Consigne:
Extrayez le texte source en entier, sans rien y changer, s'il vous plaît.

Texte source:
____________________

Il rend bien l'ambiance pesante. L'exploration du personnage est bien
faite. Le contexte historique bien exposé, il contextualise bien.
C'est légèrement long vers la fin. Il s'articule avec son
livre Le
Traître, que je n'ai pas lu.
J'ai adoré ce livre et il me donne envie de tout lire de cet auteur.
Il décrit bien la souffrance des gens. J'ai aimé chez lui
tout ce que j'aime chez Nicolas Bouvier. Pour moi c'est l'antithèse
de Del Castillo. Je l'ouvre en grand.
Jean-Paul
J'ai aussi adoré ce livre. En plus, pour les
anciens comme moi, cela nous replonge dans l'histoire, celle qu'on ne
connaissait pas trop. L'histoire sordide des prisons, cela nous parle,
nous rappelle des choses. C'est un livre prenant du début à
la fin.

____________________

Données fournies:

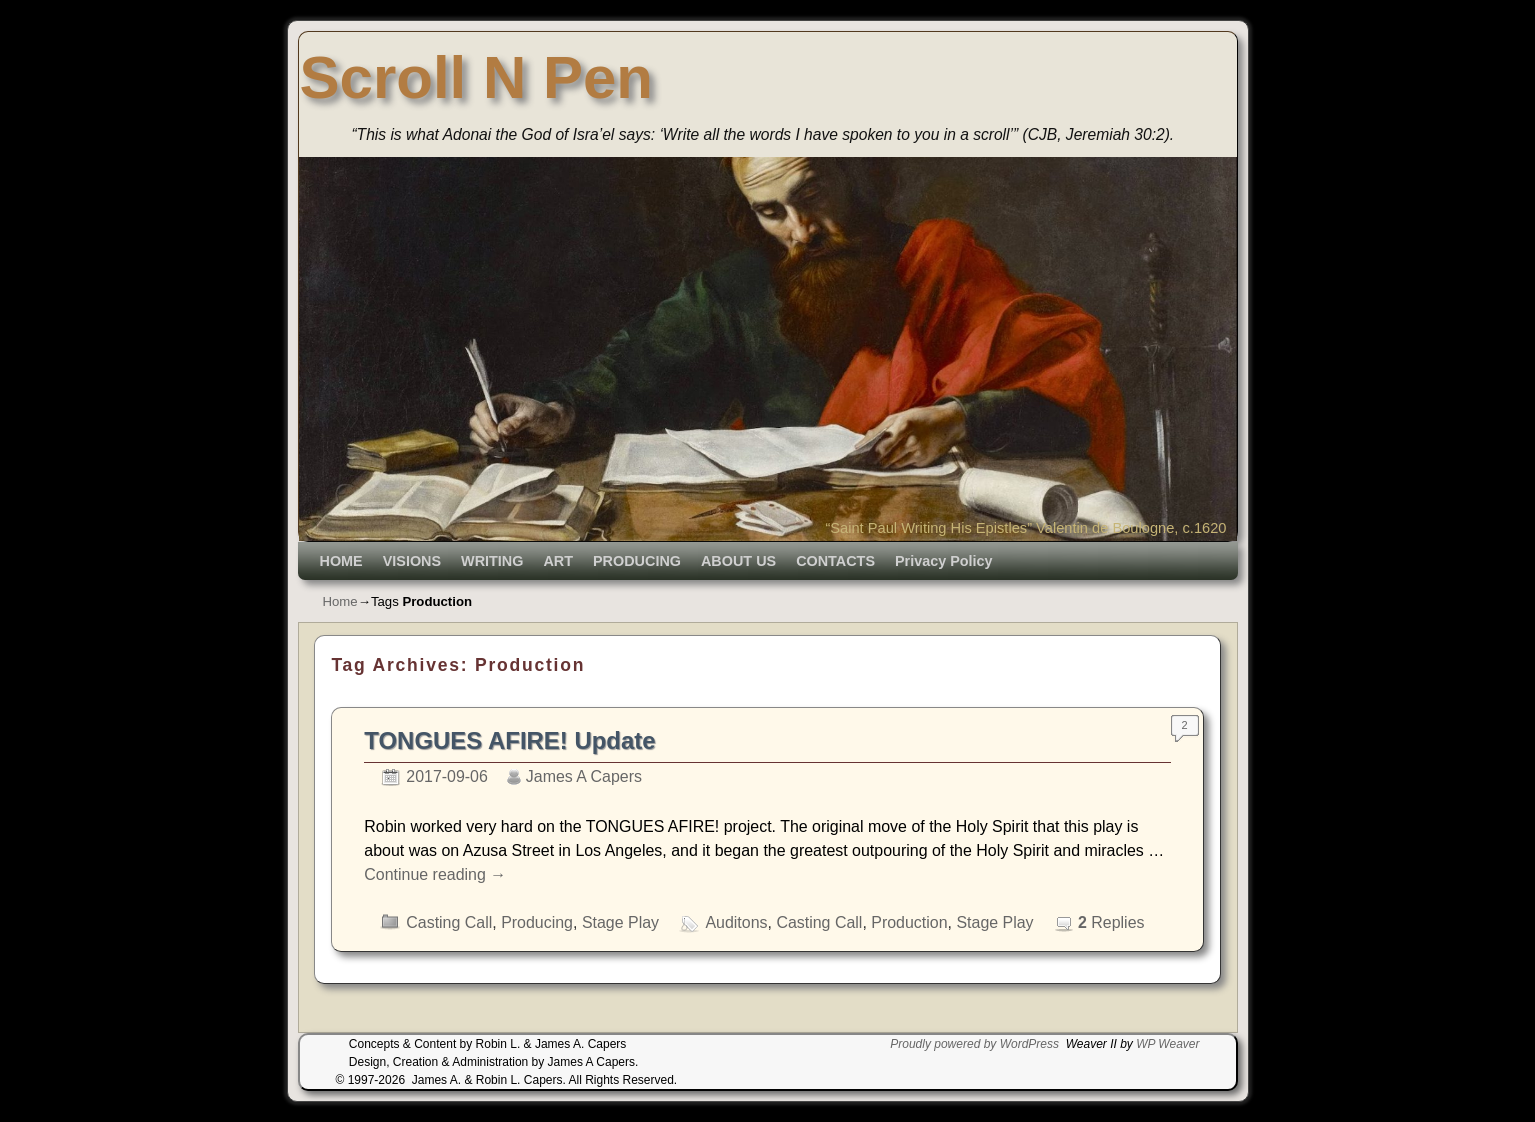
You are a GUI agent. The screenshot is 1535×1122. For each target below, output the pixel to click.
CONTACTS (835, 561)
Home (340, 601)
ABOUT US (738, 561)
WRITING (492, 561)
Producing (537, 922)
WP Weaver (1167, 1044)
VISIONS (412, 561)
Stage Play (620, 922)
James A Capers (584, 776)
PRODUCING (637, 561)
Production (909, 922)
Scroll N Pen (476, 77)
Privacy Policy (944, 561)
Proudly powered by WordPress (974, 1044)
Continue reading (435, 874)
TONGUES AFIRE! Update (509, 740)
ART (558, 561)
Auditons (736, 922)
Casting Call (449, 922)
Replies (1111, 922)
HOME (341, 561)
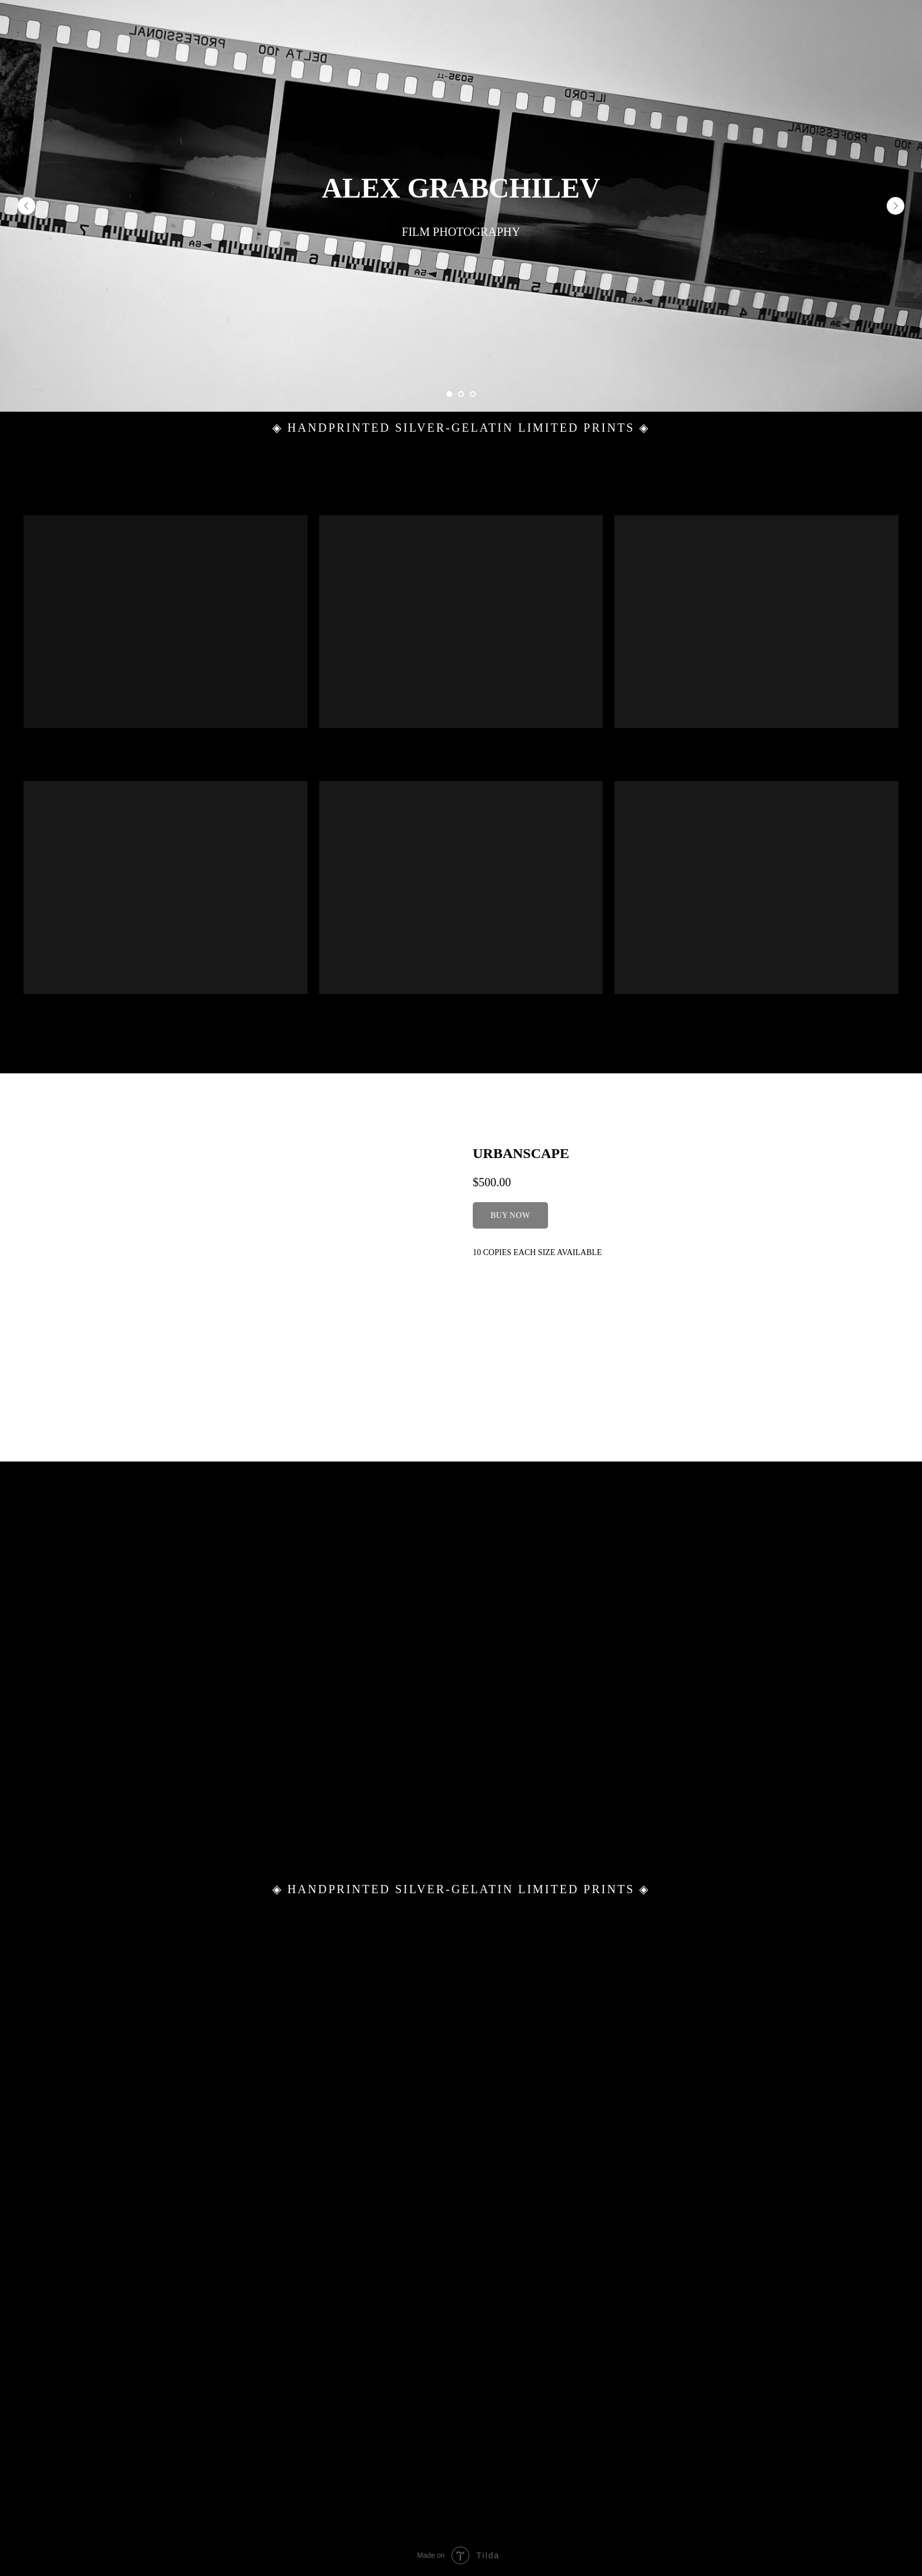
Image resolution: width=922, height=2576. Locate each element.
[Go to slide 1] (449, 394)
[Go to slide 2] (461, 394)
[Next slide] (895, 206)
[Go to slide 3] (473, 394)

____________________

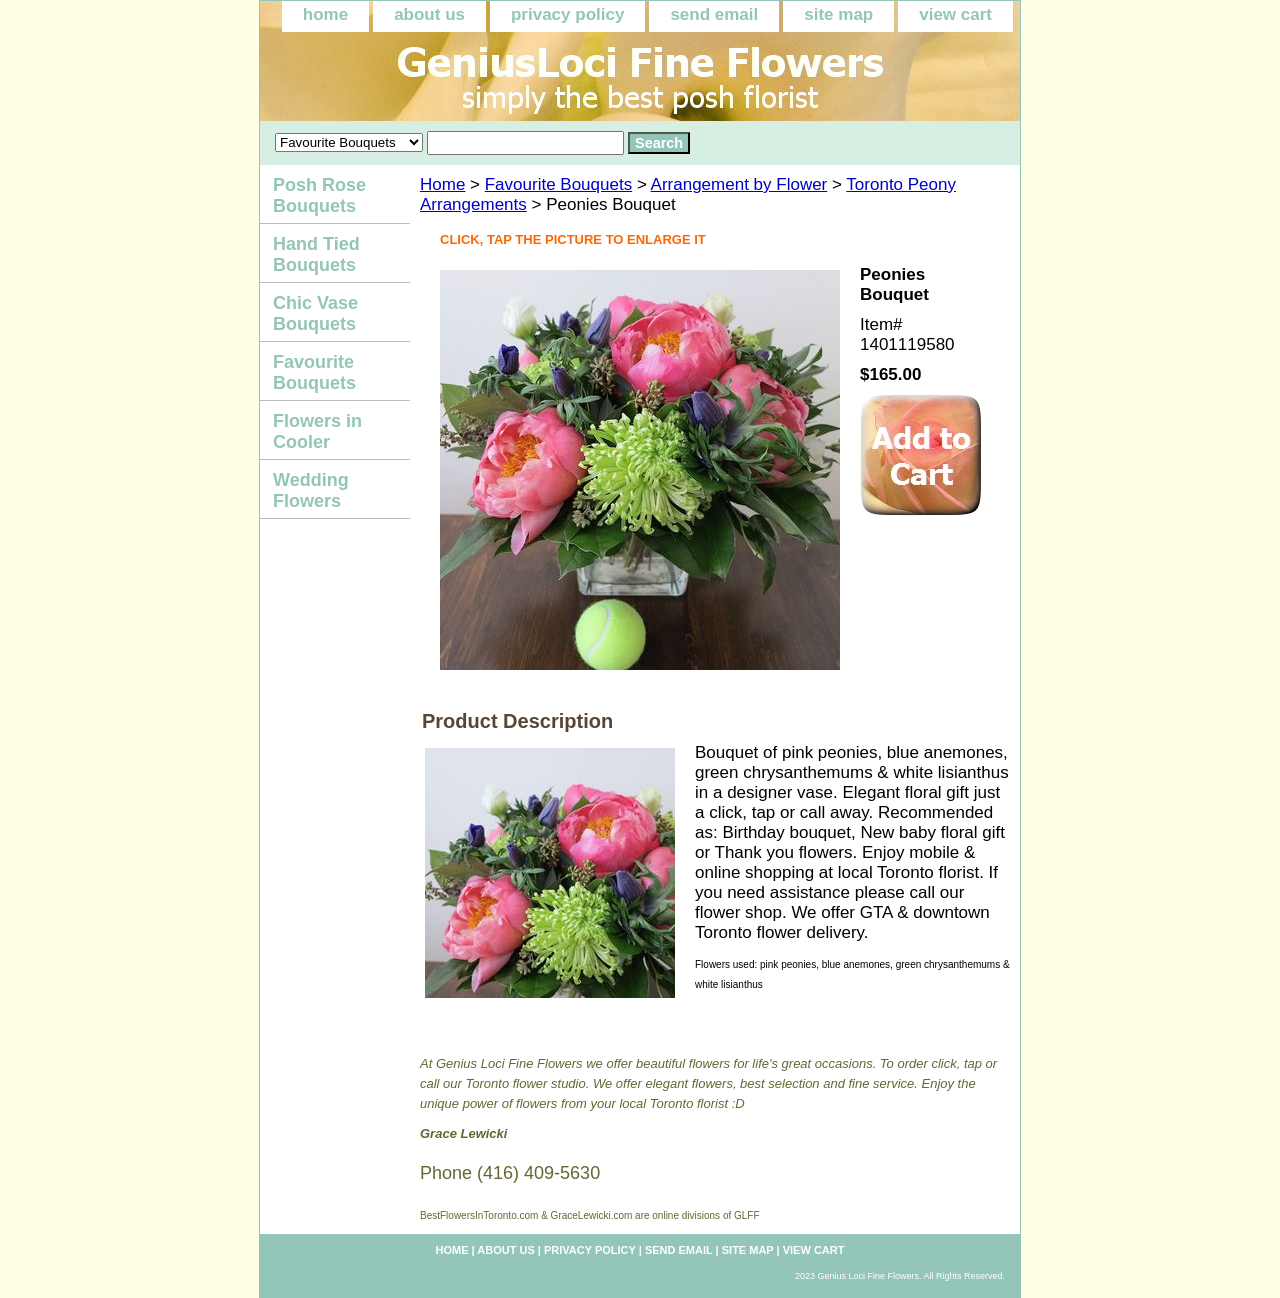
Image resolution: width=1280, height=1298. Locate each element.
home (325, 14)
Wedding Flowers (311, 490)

____________________

Résultat:
Il rend bien l'ambiance pesante. L'exploration du personnage est bien
faite. Le contexte historique bien exposé, il contextualise bien.
C'est légèrement long vers la fin. Il s'articule avec son
livre Le
Traître, que je n'ai pas lu.
J'ai adoré ce livre et il me donne envie de tout lire de cet auteur.
Il décrit bien la souffrance des gens. J'ai aimé chez lui
tout ce que j'aime chez Nicolas Bouvier. Pour moi c'est l'antithèse
de Del Castillo. Je l'ouvre en grand.
Jean-Paul
J'ai aussi adoré ce livre. En plus, pour les
anciens comme moi, cela nous replonge dans l'histoire, celle qu'on ne
connaissait pas trop. L'histoire sordide des prisons, cela nous parle,
nous rappelle des choses. C'est un livre prenant du début à
la fin.